Far as the eye can range, not a tree, not a house, not a sign of life is seen. All is as dead, and as arid and wrinkled in death, as the valleys and the mountains of the moon. On this side—the east—clinging along the face of the mountain, we see below us Virginia City; turning again to the west, Washoe Lake is seen shimmering almost at the base of the peak on which we stand, its waves washing the feet of the hills that flank the Sierras. Where we stand, on the narrow circle of granite forming the apex of the mountain, is planted a tall flag-staff on which, upon each recurrence of the natal day of the nation, the Stars and Stripes are unfurled. The flag is run up during the night, by a man who is annually sent to the top of the mountain on this errand, and those who turn their eyes toward the peak, on the morning of the 4th of July, will always see the flag of their country floating there through the “dawn’s early light.”

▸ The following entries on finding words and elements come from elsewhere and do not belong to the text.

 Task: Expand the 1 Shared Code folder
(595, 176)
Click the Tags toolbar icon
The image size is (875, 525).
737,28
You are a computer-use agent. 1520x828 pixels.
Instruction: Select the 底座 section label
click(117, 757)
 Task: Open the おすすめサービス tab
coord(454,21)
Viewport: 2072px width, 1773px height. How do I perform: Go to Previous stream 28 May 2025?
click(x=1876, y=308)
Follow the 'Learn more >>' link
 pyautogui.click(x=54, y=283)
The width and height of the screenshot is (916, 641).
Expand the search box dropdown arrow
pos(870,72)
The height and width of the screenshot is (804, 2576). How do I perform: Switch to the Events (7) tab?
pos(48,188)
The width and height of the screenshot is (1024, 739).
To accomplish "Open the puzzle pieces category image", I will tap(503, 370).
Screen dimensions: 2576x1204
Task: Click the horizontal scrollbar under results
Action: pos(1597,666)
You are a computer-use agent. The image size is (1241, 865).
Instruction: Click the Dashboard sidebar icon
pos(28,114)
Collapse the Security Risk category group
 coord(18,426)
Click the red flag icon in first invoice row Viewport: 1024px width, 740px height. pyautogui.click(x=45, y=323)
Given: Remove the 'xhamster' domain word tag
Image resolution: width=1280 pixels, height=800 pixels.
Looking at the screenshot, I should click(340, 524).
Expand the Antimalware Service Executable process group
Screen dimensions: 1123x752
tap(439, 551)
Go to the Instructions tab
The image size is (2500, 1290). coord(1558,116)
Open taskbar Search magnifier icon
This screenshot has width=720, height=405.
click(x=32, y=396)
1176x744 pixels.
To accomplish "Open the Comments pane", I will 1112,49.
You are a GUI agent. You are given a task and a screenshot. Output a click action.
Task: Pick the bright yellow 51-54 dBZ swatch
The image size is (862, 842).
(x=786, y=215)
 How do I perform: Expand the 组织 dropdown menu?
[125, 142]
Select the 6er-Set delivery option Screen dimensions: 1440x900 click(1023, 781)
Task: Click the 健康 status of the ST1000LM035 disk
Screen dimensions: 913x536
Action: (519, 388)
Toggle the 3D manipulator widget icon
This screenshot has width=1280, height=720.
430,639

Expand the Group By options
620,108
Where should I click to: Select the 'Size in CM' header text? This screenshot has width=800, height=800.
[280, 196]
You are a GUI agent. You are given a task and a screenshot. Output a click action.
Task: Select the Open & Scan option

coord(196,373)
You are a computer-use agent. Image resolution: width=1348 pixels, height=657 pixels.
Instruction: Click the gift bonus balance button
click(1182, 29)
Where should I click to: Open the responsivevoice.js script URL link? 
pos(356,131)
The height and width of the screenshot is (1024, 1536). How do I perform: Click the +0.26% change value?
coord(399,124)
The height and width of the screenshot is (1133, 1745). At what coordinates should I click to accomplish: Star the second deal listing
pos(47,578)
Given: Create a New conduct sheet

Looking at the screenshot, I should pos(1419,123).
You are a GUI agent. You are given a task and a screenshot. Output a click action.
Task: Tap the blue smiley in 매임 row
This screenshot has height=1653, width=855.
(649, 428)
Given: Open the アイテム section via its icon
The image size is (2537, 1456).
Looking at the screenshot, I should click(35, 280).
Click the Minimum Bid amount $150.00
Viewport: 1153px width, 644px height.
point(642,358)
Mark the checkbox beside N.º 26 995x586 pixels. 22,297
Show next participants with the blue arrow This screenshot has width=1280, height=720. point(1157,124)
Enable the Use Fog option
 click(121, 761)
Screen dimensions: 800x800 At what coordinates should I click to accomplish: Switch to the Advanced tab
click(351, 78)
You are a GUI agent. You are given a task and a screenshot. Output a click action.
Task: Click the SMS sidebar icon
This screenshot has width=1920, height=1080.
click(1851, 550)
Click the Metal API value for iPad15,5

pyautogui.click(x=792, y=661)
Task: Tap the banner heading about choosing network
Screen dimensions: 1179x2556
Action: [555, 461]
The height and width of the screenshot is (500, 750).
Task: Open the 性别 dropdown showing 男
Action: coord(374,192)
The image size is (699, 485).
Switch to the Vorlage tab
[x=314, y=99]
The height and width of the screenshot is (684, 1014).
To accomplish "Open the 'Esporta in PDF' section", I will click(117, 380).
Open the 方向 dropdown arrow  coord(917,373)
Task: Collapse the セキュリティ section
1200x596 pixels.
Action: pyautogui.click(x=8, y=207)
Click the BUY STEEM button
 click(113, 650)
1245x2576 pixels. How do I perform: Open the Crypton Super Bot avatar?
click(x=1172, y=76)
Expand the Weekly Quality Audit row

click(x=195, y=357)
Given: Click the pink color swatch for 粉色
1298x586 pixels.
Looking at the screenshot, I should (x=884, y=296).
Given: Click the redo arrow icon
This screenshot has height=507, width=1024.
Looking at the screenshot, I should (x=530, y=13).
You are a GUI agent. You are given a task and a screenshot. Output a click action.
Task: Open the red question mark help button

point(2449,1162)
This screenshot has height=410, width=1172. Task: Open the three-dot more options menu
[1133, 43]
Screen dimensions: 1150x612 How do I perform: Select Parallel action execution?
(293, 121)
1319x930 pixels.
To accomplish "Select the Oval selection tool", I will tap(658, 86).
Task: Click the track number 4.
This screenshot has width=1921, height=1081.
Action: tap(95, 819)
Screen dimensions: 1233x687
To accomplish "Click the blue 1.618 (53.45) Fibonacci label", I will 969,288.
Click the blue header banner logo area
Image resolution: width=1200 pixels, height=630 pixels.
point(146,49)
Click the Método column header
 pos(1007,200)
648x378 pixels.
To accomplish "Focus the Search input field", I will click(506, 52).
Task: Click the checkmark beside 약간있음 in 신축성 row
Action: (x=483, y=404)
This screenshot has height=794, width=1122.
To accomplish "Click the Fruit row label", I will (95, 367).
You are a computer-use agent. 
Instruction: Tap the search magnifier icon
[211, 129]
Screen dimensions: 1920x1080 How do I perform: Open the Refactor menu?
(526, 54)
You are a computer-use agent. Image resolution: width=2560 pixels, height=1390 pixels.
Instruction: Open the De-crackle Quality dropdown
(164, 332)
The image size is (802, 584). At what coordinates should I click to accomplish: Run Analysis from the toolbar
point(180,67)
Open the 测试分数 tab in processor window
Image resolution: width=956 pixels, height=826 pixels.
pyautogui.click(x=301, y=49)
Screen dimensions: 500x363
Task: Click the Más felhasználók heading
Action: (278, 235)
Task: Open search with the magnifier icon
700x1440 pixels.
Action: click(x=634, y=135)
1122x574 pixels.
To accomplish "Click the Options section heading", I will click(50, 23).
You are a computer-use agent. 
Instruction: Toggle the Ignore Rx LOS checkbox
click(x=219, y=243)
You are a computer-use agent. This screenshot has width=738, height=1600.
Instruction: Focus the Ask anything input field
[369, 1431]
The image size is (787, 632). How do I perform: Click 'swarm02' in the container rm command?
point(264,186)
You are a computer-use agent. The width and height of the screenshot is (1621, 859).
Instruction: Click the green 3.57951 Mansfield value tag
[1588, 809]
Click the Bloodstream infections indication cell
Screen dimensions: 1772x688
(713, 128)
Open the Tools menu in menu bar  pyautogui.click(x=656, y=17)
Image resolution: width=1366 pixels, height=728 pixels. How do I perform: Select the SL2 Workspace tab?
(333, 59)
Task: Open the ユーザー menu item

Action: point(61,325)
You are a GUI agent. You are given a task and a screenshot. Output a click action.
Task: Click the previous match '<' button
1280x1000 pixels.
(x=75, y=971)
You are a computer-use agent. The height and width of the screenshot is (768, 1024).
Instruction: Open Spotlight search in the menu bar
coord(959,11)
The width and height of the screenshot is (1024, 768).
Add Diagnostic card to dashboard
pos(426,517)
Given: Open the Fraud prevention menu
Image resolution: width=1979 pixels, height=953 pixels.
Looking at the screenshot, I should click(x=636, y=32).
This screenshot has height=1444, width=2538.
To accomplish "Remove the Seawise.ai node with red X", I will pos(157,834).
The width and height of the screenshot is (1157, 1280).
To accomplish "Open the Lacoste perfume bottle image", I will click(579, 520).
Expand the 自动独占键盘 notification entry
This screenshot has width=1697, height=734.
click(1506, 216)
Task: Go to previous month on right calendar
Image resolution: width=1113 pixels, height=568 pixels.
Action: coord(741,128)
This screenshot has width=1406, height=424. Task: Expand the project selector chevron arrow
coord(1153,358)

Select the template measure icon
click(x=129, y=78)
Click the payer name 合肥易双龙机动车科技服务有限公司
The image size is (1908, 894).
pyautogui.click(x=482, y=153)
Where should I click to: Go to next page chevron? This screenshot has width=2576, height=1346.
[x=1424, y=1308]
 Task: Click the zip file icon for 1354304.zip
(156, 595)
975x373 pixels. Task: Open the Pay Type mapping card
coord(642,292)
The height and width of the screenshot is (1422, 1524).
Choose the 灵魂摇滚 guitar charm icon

On the occasion of the total eclipse of the moon, which occurred on the night of October 24, 1874, it was not only cloudy at Virginia City, but there prevailed a furious and blinding snow-storm. Not a glimpse of the heavens or of the rising moon could be obtained when evening set in. Not to lose a spectacle so grand as a total eclipse of the moon, I determined to make the ascent of Mount Davidson and so reach a point above the clouds. Accompanied by half a dozen friends, I started a few minutes before 8 o’clock in the evening, and, pressing upward through the fast-falling snow, and through the dense cloud-mass, which we entered on the upper slopes of the mountain, at 10 o’clock we reached the topmost peak, and to our delight found that we at last stood above the clouds and the storm.
It was one of the grandest sights ever witnessed by mortals. As far as the eye could reach, on all sides, stretched a level sea of clouds. All the surrounding mountains were shut—all the lower world was hidden; all but the extreme point of the bare granite peak on which we stood, a little island some fifty feet in circumference, with the tall flag-staff standing in its centre. High above, the full moon shone in splendor, and in all quarters of the heavens the stars twinkled brightly. The air was keen and frosty, but we were provided with blanket-overcoats and mufflers.
For some minutes after rising out of the sea of clouds in which we had so long been enveloped, our little party stood at the foot of the flag-staff and gazed on all around in speechless awe. It almost seemed that we had left the world. Our little island appeared to be all that remained of earth. Hundreds of miles on all sides, as it looked to us, stretched a smooth and level sea of pearl. In the distance this appeared to be motionless, but nearer it all moved slowly and majestically from west to east, while, at the same time, a peculiar swaying up and down was seen as it passed along. On and along the crests of these cloud-waves, or rather cloud-swells, were observed to run and faintly flicker such tints as are seen in mother-of-pearl. All this was very beautiful, but with it came a sense of isolation from the world—a feeling of loneliness that was most depressing. However, as the moon began to enter the shadow of the earth there were so many and such wonderful changes in the appearance of all about us, that our loneliness and littleness were forgotten.